Written problem: Translate this sentence from the essay on teaching below into Spanish: "You don’t have to love every practice and policy, but you have to understand them enough to live with them and, where required, to enforce them."

Text extract:
**********

Of course it’s not always that way for any of us, veteran or new, and it’s worth reminding ourselves that there are always things we can do to make our work more effective and our lives more satisfying. We have stayed with this profession, sometimes through thick and thin, because we believe in kids and love things about our work—and because we believe in the old promise and old premise that teachers can make the world a better place.
With summer waning and the coming year gradually transforming from an mental abstraction into a concrete set of tasks, challenges, and opportunities, I have been trying to riffle through the pages of my own career and remind myself of things I can do—that we all can do—to make the year go well. Here’s my short list:
- Be a “furtherer.” The late, great David Mallery used this term to describe teachers and administrators who enthusiastically fall into the role of mentors and cheerleaders for others, inspiring and sometimes pushing other teachers forward because they see the potential not only in their students but in their colleagues. Most of us have a furtherer or two or three to thank for the teaching lives we live.
- Lean into discomfort—especially with challenging kids. Live the meaning of this phrase we have heard in workshops for years. It matters a whole lot when we find ourselves dealing with the kid who annoys us, challenges us, disappoints us, puzzles us, or even frightens us. The harder we work to find out what makes such kids tick, the more we try to discover the virtues masked by childish or adolescent behaviors intended to distance us, and the better our chances of helping these kids grow into the best versions of themselves.
- Be true to your school—and yourself. I hope that you are content with your school, its culture, its values, and its prospects. I hope that its leaders and their vision excite you, and that the mission of your school aligns elegantly with your personal sense of purpose (and I hope that you have a personal sense of purpose). But there are likely to be areas of non-alignment, and perhaps even friction. This is when you have to find the moral and intellectual generosity to figure out how to bridge those gaps in the name of supporting not just “the school” but your colleagues and above all your students. You don’t have to love every practice and policy, but you have to understand them enough to live with them and, where required, to enforce them.
Some institutional disagreement is necessary and healthy, and you should never back away from upholding a position you hold dearly. Be forthright, aboveboard, and work within whatever channels exist. If things reach a point where friction generates more heat than light in your life or your community, either 1) find a way to pursue your position more effectively, 2) consider that you might just be wrong or wrongheaded in the context of the school, or 3) understand that it might be time to consider a change of venue for your work. Falling into bitterness, underground politicking, backbiting, and passive-aggressive noncompliance won’t help your students—you know this—and it surely won’t help you. Be true to your school, and know thyself.

**********

Given information:
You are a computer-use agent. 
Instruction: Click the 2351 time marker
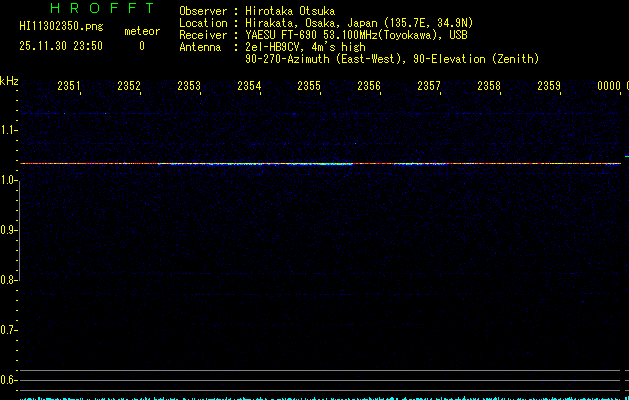click(69, 87)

**********

Response to this exercise: No tienes que amar cada práctica y cada política, pero sí tienes que entenderlas lo suficiente como para convivir con ellas y, cuando sea necesario, hacerlas cumplir.